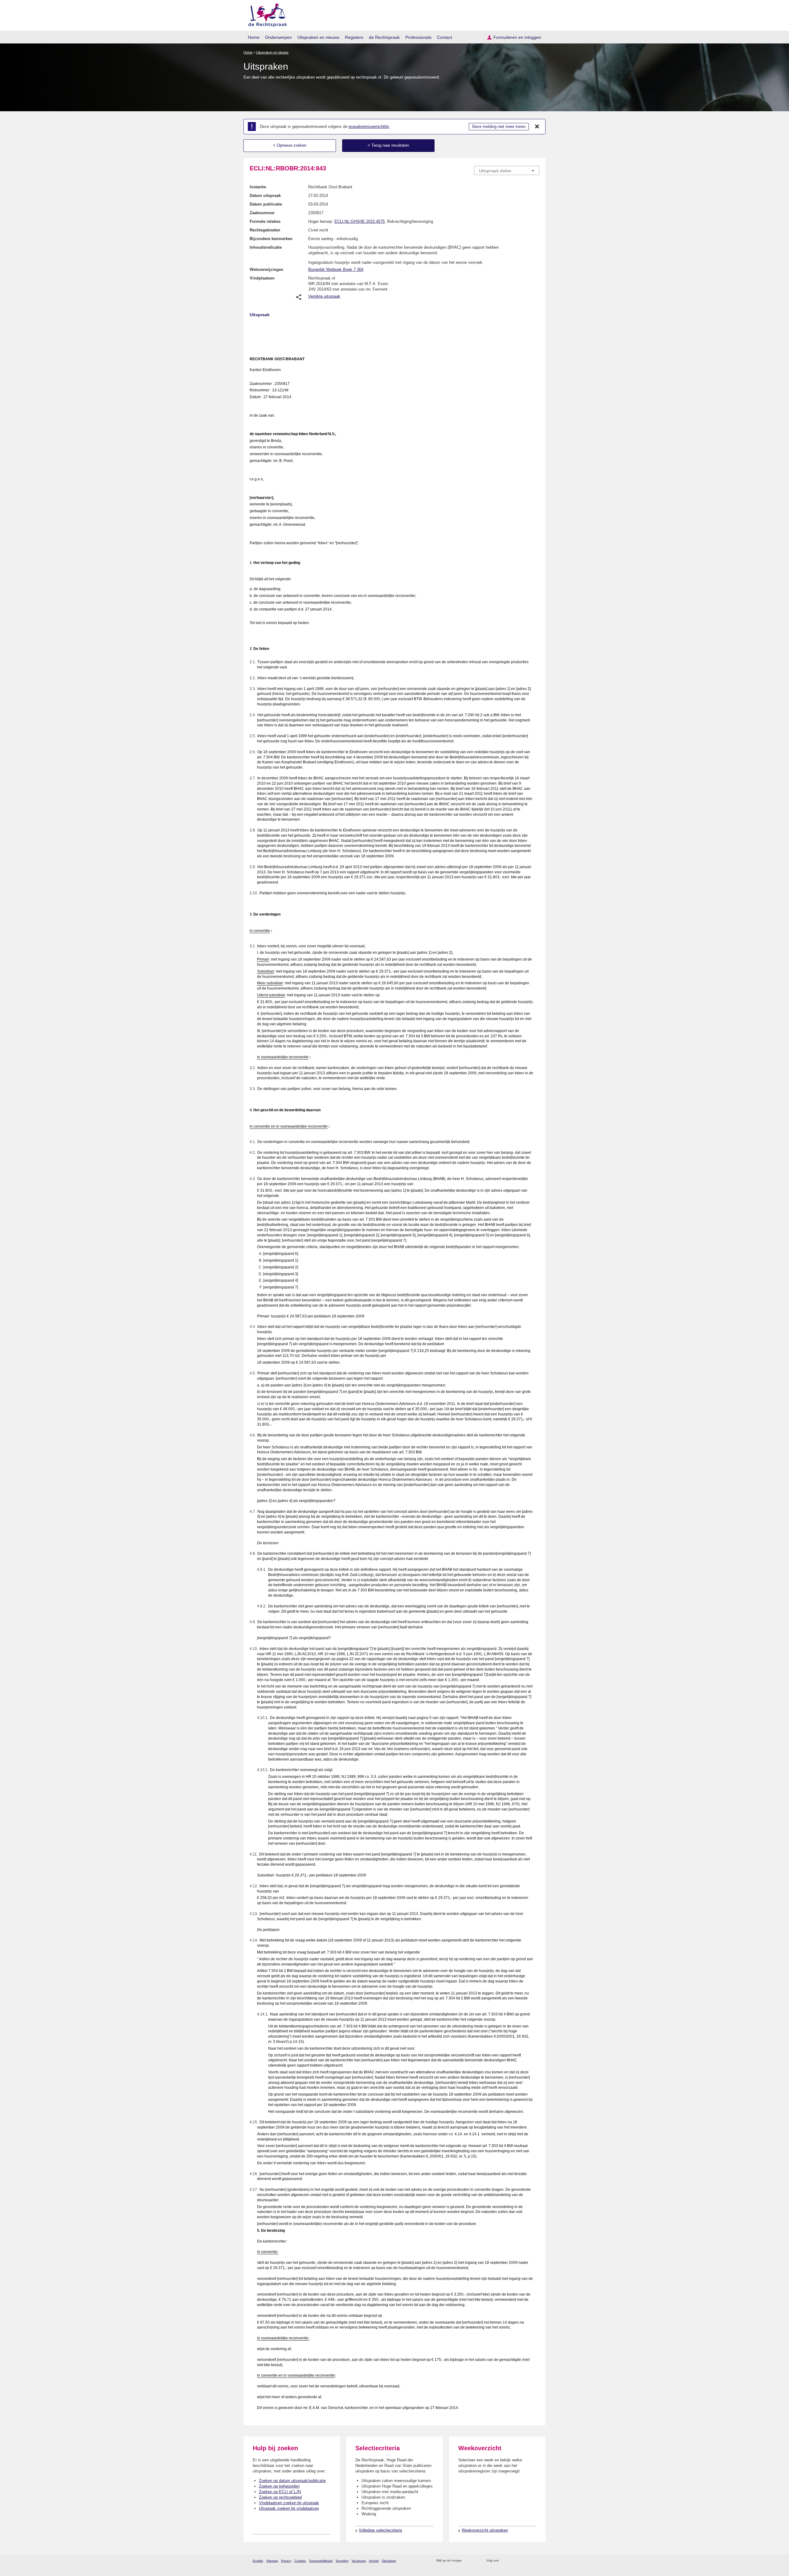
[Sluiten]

--

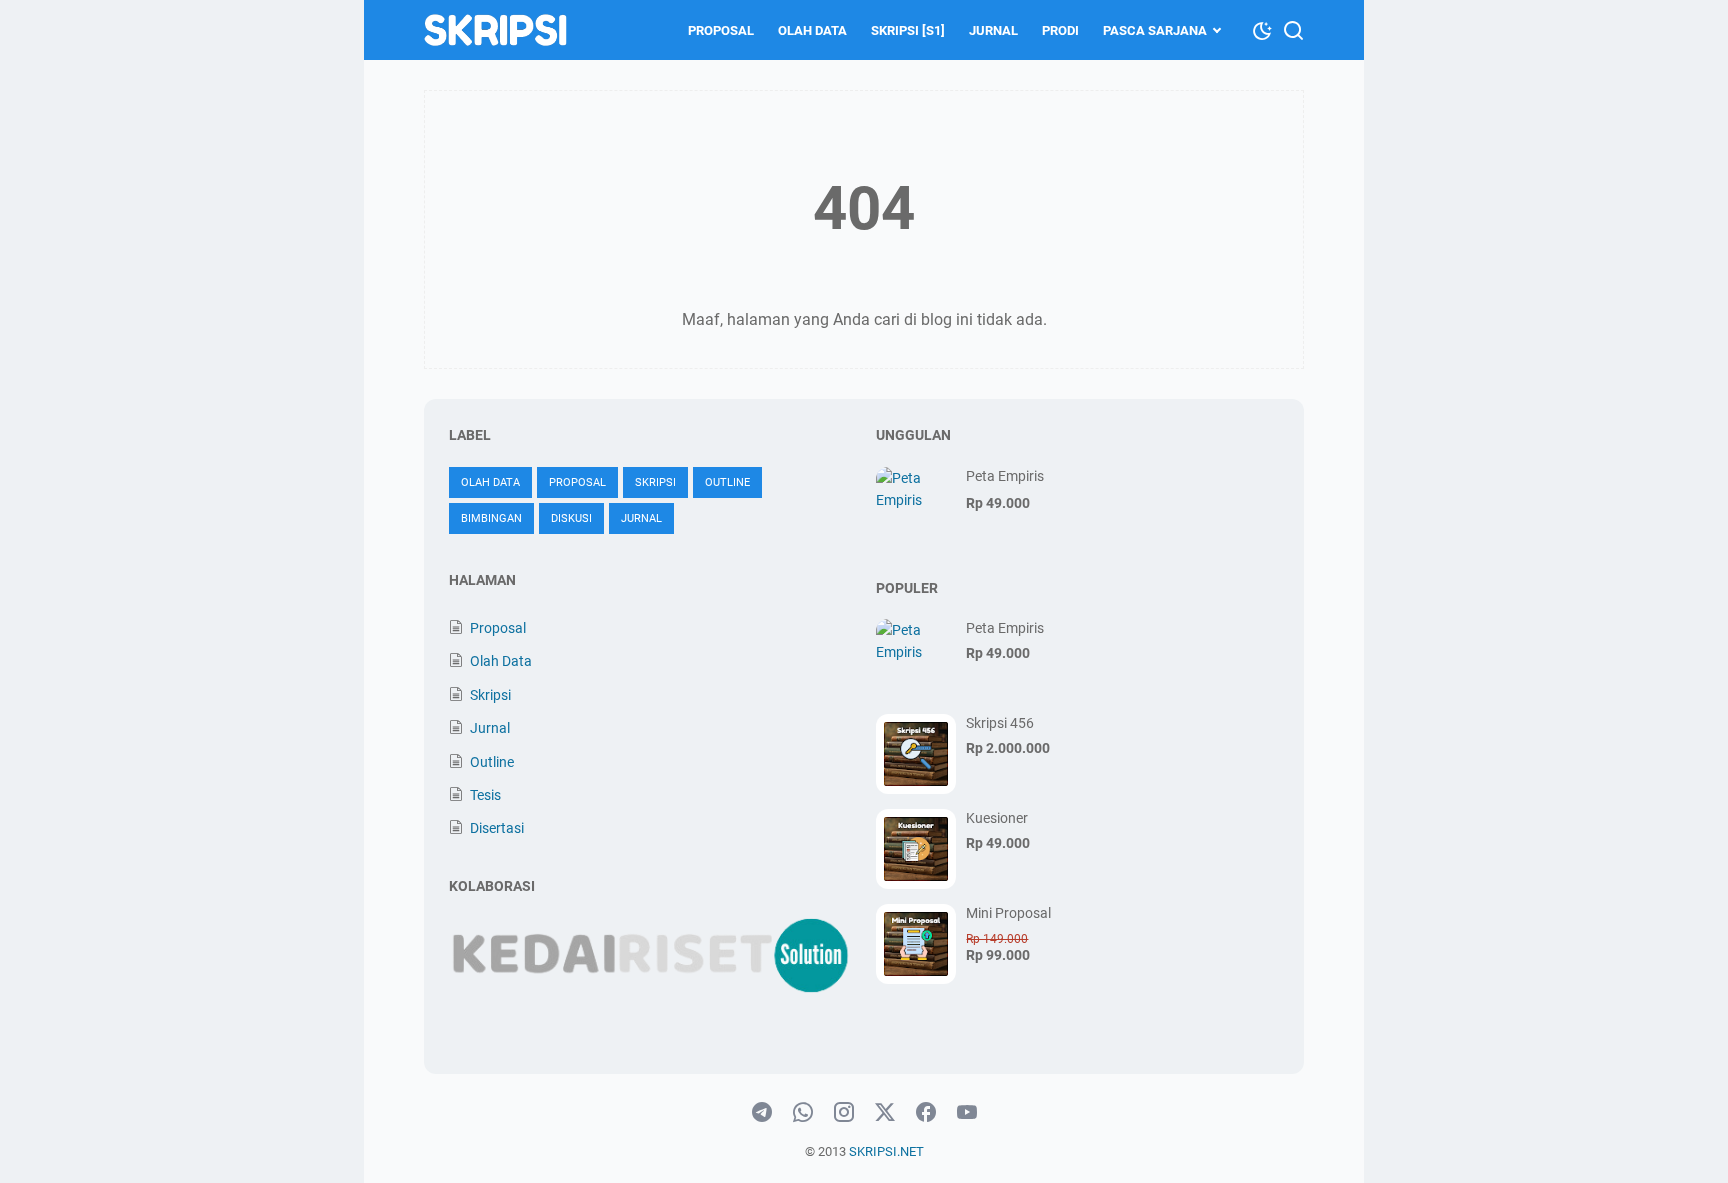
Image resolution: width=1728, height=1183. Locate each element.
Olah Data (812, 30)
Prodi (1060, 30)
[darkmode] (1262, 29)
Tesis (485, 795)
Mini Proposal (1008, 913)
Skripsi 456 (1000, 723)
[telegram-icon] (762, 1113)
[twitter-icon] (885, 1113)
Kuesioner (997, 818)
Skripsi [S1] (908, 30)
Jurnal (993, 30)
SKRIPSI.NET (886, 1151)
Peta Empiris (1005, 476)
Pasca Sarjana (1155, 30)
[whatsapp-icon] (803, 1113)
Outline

TASK REQUIREMENTS:
Each line of the entries that contains the word "icon" should be listed.

RESULT BELOW:
[telegram-icon] (762, 1113)
[twitter-icon] (885, 1113)
[whatsapp-icon] (803, 1113)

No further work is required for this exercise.